● **EXTRAIT FOURNI**
********

La semaine dernière, les forces d’occupation ont tué trois Palestiniens dont Israël prétend qu’ils étaient impliqués dans une fusillade qui avait tué une Britannico-Israélienne et deux de ses filles le mois dernier.

Netanyahou a félicité les hommes qui ont effectué le raid meurtrier de jeudi pour « avoir réglé nos comptes ».

Les organisations des droits humains protestent depuis très longtemps contre cette politique israélienne du « tirer-pour-tuer », en disant qu’elle équivalait à une sentence de mort de facto, même si la peine capitale est toujours interdite dans ce pays.

 

« Un soldat qui obéit aux ordres »

B’Tselem, une organisation israélienne des droits humains, a déclaré que Netanyahou était responsable de

« la transformations des policiers, et même des civils armés, en juges et bourreaux »

qui abattent et tuent des Palestiniens dans les rues.

Ce travail de vigilance quotidienne, attisé par les incitations racistes des hauts dirigeants israéliens, a très certainement joué un rôle aussi dans la mort par balles, samedi, de Diyar Omari, 19 ans, un citoyen palestinien d’Israël.

********

● **ITEMS RÉPERTORIÉS**
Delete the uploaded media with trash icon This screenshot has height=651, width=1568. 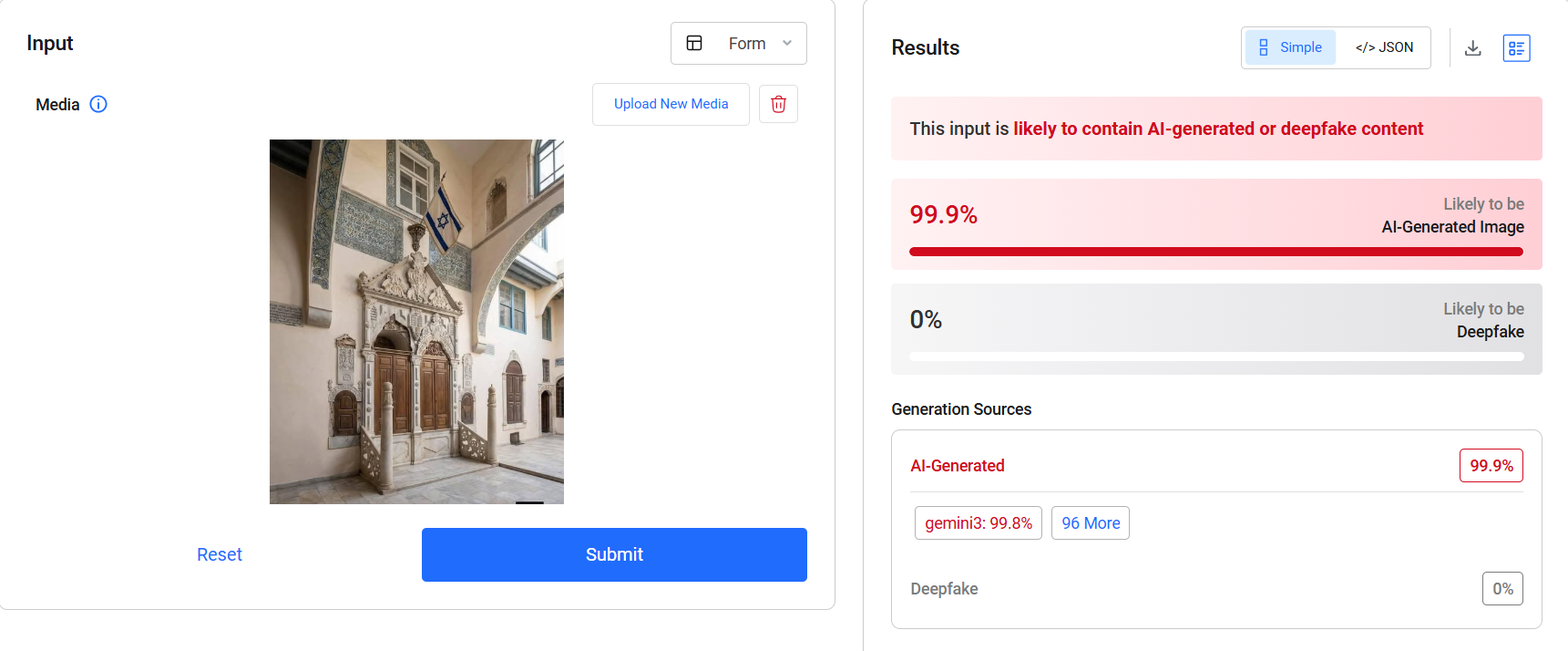[778, 104]
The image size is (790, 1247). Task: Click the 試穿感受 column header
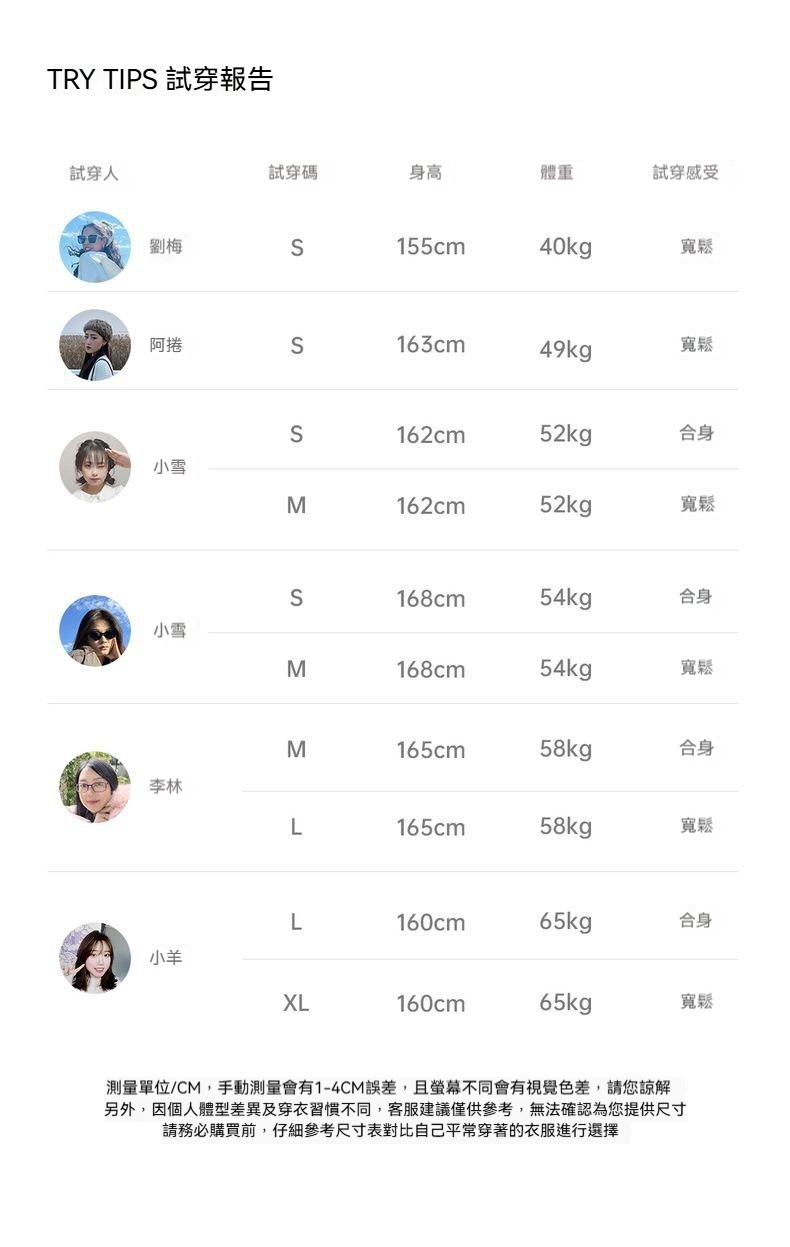pyautogui.click(x=686, y=173)
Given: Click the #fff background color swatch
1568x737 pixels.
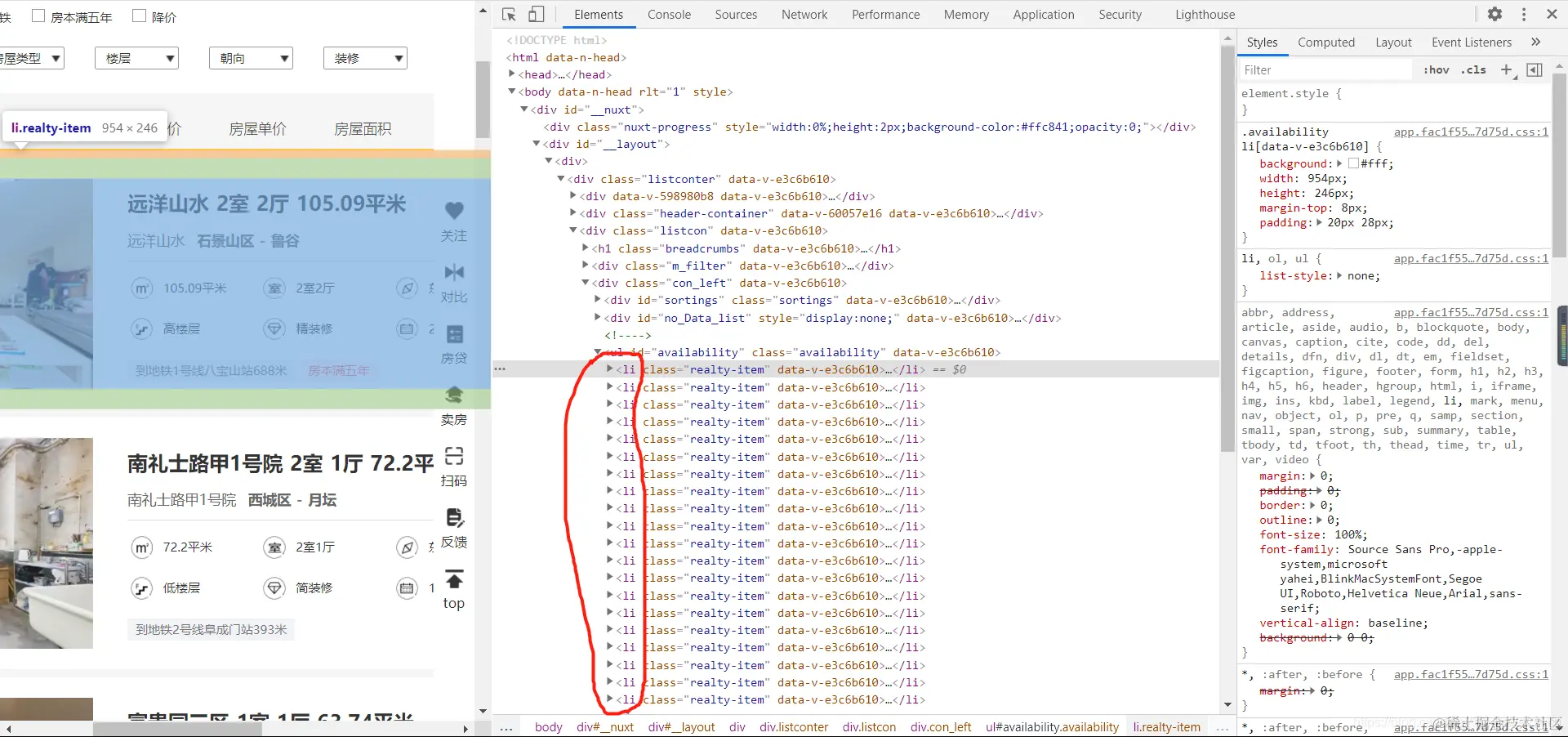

********

● **OBJECTIFS**
**A)** Traduisez en anglais cette phrase de l'extrait fourni : « Netanyahou a félicité les hommes qui ont effectué le raid meurtrier de jeudi pour « avoir réglé nos comptes ». »
**B)** Répondez aux questions suivantes d'après l'extrait fourni.
(i) Combien de Palestiniens les forces d'occupation ont-elles tués la semaine dernière ?
(ii) Quelle organisation israélienne des droits humains est citée ?
(iii) Quel âge avait Diyar Omari ?
**C)** Veuillez réécrire plus brièvement le paragraphe de l'extrait fourni qui commence par « Les organisations des droits humains protestent », en gardant ses faits essentiels.

● **RÉPONSES RÉDIGÉES**
**A)** Netanyahu congratulated the men who carried out Thursday's deadly raid for "settling our scores."

**B)**
(i) Trois.
(ii) B'Tselem.
(iii) 19 ans.

**C)** Depuis longtemps, les organisations des droits humains dénoncent la politique israélienne du « tirer-pour-tuer ». Selon elles, cette politique équivaut à une sentence de mort de facto, alors que la peine capitale reste interdite dans le pays.